## Exercise brief
Lines below that include "with" are the answer; copy each one.
[[ Recorded data, beginning ]]
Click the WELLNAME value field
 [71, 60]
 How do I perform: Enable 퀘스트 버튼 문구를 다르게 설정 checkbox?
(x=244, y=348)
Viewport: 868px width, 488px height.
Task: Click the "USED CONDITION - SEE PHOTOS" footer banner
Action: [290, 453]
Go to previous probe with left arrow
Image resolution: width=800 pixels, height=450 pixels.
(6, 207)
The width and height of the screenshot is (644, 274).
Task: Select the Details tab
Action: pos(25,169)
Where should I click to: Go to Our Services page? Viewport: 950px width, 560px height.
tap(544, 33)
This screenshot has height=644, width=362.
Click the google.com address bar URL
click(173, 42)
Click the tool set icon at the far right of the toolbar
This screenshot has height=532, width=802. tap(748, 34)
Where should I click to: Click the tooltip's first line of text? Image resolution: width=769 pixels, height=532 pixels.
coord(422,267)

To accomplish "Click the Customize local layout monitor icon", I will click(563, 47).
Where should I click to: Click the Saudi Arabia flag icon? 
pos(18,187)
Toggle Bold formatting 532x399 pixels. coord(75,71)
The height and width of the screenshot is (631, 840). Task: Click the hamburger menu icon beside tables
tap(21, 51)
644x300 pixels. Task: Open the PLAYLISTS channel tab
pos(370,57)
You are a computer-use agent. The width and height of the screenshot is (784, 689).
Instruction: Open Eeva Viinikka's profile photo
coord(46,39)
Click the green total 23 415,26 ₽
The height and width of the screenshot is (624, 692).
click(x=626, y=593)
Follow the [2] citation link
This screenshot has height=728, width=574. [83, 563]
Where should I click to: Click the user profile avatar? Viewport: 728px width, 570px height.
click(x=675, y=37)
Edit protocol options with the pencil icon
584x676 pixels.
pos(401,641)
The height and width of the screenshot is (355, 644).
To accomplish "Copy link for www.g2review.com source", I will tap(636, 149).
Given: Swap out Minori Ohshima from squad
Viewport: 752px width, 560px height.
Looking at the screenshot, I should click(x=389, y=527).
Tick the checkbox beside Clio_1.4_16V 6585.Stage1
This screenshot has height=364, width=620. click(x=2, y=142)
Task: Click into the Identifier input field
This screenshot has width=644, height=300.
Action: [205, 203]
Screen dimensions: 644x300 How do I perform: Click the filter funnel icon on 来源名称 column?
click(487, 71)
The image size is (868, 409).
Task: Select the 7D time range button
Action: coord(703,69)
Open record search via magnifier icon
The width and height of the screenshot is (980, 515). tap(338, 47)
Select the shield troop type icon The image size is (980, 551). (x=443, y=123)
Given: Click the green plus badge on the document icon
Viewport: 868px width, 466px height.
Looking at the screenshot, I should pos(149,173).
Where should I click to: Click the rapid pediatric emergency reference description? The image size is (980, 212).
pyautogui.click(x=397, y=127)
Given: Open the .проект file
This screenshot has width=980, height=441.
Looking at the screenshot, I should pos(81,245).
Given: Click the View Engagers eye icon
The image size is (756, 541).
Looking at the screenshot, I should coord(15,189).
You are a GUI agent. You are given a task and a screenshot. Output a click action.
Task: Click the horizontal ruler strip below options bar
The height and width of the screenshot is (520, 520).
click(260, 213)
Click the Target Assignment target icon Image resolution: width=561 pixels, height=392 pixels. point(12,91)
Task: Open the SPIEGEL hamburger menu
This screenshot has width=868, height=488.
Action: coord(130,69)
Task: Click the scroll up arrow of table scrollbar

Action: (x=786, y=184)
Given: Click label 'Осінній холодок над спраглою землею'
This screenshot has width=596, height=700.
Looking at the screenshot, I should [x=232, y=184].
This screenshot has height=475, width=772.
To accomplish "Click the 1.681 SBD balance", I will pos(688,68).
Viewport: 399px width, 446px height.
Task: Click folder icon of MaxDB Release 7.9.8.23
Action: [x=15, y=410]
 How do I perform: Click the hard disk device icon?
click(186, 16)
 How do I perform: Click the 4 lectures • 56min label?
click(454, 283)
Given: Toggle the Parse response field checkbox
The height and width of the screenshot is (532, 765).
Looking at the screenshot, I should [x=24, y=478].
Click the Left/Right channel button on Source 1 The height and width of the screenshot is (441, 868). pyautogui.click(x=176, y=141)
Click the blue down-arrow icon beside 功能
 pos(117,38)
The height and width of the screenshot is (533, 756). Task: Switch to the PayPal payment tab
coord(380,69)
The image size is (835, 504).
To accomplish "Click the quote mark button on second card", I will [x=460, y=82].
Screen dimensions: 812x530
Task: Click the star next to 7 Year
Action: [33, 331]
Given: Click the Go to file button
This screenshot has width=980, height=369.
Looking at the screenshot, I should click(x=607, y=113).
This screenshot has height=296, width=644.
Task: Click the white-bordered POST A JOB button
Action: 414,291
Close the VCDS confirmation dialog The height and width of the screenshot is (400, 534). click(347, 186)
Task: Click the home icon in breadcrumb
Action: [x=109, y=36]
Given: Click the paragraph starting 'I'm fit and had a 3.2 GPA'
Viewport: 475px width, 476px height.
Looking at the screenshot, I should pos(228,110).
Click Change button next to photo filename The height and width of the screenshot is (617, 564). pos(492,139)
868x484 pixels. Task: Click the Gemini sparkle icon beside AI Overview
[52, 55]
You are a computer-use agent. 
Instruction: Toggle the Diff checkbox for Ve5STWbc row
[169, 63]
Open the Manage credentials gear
[[ Recorded data, end ]]
## Answer for the task
Go to previous probe with left arrow
Edit protocol options with the pencil icon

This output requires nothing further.